De autoria do deputado Rogério Correia (PT), o projeto altera a Lei 20.817, de 2013, que dispõe sobre a idade de ingresso no primeiro ano do ensino fundamental. O novo texto sugerido pelo relator, deputado Isauro Calais (PMDB), suprime a referência à rede pública de ensino feita no projeto original e amplia a aplicação do dispositivo para o ensino fundamental do Estado, como é citado também na lei em vigor.

Segundo justificativa do autor da proposta, a lei atual adotando 30 de junho como a data de corte para a matrícula foi considerada, na época, um avanço para Minas, que até então utilizava 31 de dezembro como referência, data que era considerada prejudicial às crianças de acordo com o Fórum Mineiro de Educação Infantil (Fmei).

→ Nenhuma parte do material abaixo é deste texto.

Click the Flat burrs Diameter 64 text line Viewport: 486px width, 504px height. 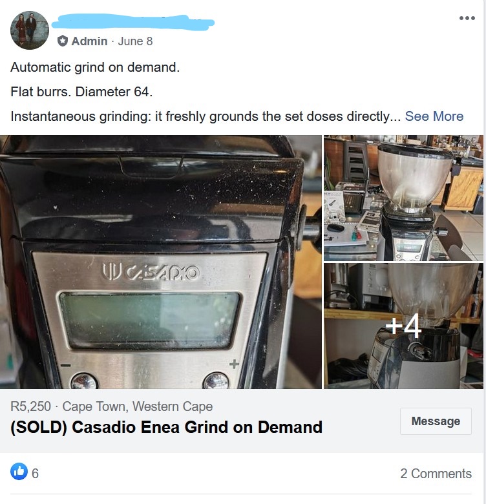[x=81, y=92]
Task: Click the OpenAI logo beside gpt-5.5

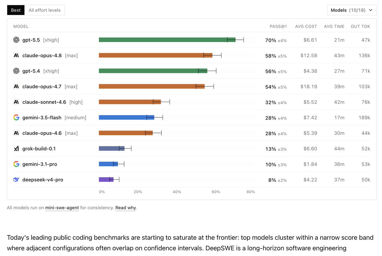Action: tap(16, 40)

Ainda conforme a justificativa, a data de 31 de março é defendida no Brasil por movimentos sociais e universidades e estaria em conformidade com a Lei Federal 9.394, de 1996, que contém as Diretrizes e Base da Educação Nacional (LDB), e ainda com resoluções posteriores adotadas em vários estados e respaldadas pelo Superior Tribunal de Justiça (STJ).

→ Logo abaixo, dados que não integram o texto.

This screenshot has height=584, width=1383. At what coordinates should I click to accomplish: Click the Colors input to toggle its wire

Alvo de ações judiciais, essas resoluções, contudo, tiveram sua eficácia suspensa em alguns estados e hoje são alvo de ação movida em 2013 pela Procuradoria Geral da República questionando sua constitucionalidade. O julgamento desta ação ainda não foi concluído, mas em 2014 o Superior Tribunal de Justiça decidiu pela legalidade das resoluções do CNE, conforme ressalta o parecer da CCJ.

O parecer conclui, assim, que inexistindo lei federal sobre a medida em questão, o Estado é competente para legislar sobre a matéria em consonância com a citada decisão do STJ, o que, segundo o relator, é atendido pelo projeto.

O parecer menciona que tramita no Congresso Nacional o Projeto de Lei 6.755/10, com conteúdo análogo ao projeto em exame na ALMG, já com apreciação concluída pela Comissão de Educação da Câmara dos Deputados, mas aguardando designação de relator na Comissão de Constituição e Justiça e de Cidadania.